Using the data below, copy each line that includes the word "checkmark".

▸ Data:
'''

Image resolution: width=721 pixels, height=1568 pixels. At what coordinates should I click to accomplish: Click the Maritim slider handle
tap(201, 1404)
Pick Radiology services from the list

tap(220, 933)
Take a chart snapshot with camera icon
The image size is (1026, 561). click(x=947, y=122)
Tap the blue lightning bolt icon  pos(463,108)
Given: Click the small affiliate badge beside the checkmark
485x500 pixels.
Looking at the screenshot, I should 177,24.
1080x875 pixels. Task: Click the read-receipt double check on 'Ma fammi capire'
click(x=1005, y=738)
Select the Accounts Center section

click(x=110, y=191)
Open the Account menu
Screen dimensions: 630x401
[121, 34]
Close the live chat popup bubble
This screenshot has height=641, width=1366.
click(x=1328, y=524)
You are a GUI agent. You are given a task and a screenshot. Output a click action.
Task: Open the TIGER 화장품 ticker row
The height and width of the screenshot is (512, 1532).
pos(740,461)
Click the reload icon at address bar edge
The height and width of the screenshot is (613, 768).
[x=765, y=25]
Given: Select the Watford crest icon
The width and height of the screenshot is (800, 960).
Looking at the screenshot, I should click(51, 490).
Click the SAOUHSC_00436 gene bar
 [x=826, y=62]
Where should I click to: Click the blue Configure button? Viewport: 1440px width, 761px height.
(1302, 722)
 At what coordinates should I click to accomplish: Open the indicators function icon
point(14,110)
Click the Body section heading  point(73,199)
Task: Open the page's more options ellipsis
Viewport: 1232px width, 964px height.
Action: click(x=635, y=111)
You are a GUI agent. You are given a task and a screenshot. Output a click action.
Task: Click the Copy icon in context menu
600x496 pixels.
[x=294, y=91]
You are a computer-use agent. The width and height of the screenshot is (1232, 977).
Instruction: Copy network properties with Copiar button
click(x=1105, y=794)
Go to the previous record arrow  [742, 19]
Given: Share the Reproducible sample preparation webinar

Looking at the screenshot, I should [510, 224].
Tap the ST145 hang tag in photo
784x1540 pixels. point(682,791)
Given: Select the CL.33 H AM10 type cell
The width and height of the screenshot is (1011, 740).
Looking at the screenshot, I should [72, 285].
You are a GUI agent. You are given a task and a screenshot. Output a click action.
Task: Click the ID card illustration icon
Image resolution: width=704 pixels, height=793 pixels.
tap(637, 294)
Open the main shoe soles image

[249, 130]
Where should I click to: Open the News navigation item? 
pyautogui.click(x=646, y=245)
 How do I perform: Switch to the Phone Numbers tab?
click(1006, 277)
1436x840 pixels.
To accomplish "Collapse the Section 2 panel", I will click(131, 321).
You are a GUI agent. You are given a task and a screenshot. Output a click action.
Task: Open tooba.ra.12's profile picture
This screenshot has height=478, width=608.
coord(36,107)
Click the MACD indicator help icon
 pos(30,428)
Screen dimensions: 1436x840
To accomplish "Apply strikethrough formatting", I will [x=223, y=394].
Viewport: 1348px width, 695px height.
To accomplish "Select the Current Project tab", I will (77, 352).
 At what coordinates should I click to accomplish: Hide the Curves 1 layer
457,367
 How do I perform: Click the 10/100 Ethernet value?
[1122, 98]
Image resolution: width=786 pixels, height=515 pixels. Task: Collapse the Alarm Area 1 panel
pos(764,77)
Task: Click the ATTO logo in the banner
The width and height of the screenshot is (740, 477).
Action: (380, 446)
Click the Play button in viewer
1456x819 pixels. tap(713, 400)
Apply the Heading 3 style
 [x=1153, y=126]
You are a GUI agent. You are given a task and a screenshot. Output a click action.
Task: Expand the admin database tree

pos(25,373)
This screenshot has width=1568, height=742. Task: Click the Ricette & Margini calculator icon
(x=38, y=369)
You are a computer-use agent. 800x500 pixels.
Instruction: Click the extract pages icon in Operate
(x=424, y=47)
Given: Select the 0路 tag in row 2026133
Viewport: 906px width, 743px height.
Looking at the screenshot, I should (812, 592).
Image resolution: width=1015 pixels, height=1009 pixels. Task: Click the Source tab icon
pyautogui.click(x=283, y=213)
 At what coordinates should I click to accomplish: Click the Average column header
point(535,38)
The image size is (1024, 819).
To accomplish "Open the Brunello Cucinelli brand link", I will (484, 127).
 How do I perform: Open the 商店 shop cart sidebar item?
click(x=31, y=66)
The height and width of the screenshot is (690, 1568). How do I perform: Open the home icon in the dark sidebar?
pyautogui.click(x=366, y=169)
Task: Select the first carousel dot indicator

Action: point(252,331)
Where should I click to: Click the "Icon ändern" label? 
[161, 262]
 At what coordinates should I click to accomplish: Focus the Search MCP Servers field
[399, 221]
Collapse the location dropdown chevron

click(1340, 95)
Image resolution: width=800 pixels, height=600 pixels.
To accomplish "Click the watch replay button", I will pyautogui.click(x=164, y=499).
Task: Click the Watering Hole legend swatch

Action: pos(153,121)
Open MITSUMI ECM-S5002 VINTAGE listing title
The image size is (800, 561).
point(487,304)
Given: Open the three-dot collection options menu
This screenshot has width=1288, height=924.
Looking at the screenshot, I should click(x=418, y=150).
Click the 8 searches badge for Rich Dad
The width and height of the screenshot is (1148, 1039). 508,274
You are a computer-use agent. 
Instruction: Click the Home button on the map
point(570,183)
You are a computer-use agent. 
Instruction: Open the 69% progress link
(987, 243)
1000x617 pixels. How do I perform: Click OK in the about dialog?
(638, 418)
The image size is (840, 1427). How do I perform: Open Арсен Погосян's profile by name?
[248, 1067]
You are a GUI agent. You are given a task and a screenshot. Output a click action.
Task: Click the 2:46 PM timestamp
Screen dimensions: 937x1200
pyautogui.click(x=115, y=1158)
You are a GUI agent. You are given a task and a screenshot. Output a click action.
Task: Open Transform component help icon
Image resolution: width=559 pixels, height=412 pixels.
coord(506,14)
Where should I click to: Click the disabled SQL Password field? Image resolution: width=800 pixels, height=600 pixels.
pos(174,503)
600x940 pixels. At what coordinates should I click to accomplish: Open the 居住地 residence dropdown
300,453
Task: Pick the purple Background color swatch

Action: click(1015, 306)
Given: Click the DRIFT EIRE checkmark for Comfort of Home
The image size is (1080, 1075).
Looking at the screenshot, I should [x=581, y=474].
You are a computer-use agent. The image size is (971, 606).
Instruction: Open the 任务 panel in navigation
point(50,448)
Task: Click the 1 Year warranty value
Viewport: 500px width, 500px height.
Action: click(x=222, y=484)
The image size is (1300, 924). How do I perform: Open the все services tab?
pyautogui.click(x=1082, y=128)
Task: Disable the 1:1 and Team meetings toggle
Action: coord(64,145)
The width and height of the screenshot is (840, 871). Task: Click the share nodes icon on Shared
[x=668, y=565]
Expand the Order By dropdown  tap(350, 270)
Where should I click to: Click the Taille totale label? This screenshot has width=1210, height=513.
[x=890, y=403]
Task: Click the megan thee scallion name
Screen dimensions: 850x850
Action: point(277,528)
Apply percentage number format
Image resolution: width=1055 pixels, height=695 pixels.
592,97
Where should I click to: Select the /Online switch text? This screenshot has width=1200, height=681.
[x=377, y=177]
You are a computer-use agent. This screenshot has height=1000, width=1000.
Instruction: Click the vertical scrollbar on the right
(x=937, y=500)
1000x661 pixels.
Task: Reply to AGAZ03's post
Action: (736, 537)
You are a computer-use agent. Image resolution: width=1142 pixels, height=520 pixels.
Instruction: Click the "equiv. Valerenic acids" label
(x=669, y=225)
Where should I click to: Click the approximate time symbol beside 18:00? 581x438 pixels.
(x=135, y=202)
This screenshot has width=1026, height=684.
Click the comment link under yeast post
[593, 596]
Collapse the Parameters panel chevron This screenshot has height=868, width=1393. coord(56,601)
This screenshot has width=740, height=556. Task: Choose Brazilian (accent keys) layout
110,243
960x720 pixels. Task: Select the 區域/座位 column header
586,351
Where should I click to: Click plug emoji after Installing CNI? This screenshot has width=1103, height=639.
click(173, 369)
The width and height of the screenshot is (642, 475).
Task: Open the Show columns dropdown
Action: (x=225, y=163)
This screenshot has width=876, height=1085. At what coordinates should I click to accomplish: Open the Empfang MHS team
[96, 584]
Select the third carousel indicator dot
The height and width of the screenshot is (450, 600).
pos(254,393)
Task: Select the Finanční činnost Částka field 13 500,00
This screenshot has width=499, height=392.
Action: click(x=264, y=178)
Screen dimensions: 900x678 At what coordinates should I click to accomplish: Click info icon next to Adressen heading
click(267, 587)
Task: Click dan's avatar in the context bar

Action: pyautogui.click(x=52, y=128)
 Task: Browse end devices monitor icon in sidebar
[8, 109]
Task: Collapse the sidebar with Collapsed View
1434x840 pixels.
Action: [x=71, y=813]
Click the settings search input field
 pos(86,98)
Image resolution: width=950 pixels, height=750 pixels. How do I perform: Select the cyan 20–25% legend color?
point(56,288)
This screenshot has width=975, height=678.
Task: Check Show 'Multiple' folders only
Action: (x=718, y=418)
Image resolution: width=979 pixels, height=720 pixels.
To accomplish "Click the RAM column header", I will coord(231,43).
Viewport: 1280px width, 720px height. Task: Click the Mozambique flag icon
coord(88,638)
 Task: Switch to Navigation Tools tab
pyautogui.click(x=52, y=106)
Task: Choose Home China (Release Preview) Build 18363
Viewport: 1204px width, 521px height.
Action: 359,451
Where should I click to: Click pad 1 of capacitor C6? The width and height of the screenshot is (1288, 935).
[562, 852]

'''

▸ The answer:
Given: Click the small affiliate badge beside the checkmark
Given: Click the DRIFT EIRE checkmark for Comfort of Home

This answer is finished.